Tool Day, Amp Clamp
Updated: Aug 5, 2020
In keeping with the electrical issues that seem to always find us in the RV, I bring you another tester that I use. Again, there are MANY different companies out there that have great tools. Everyone has their own opinion with likes and dislikes. These just happen to be the tools that I have in my tool box that I bring up and the reason for said tool. I am not sponsored by any of the companies I bring up (though that would be nice!) and do not get anything for talking about them. Ok, now that the disclaimer is out there, onto the good stuff.
When I went through school at RV Service Academy, on the tool list was an "Amp Clamp". I have never heard of such tool and was extremely confused as to what it could possibly be. A little google search later and I was quickly educated. This tool measures the amperage going through a wire by measurement of the magnetic field. Science!
I was at Lowe's store picking up some tools for school and stumbled across this Southwire Amp Clamp. Reviews were good and I figured why not! I brought it into class and it truly didn't disappoint when we started doing electrical testing. I especially like the fact that it can do some of the same things my other Southwire meter can. If I'm measuring Amps and then I need to switch to voltage while I'm on a roof, I can do that with this. One less tool to carry up with me, but they both have something the other cannot do so I kept both. Plus, I like the fact that if one fails, I have a back-up on hand and can probably get by until I replace it.
One of the things that I need this tool for especially is testing RV Roof Air Conditioner Units. If a unit is acting up or not blowing cold, one of the checks I need to do is see what the amp draw is for the compressor and the blower fan. If they are out of limits, I know if I am moving onto my next troubleshooting step, changing a part, or replacing the entire unit.
Another use is for generators. If you have a 5000 watt generator, there is still a certain parameter for amps allowable into the rig. The main reason behind those circuit breakers coming from it to the RV. I might need to check to see how many amps are coming from the generator to the house on certain components.

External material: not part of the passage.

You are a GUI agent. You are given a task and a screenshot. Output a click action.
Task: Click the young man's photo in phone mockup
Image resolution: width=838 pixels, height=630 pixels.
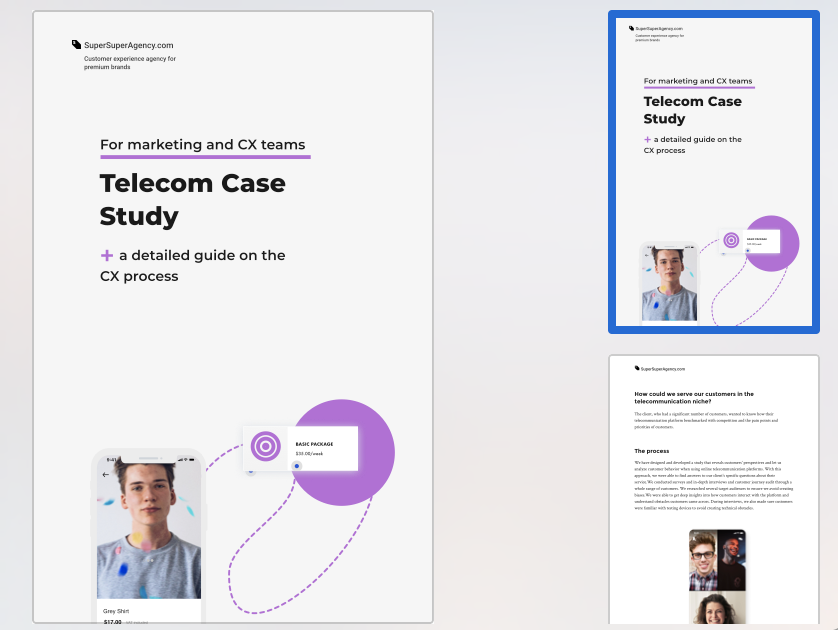pyautogui.click(x=148, y=530)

A final nice touch for this is the NCV (Non-Contact Voltage) check function. I can touch the end of the clamp to something and see if there is power going to it without having to pull out the leads and check. When you're moving quickly, this can be a good add, and also a nice safety before you touch something you're just not sure is energized.
If you're in the market for a good tester, I do like this one and have not had an issue with it yet. It has "slipped" from my hand a couple times and it is still kicking just fine.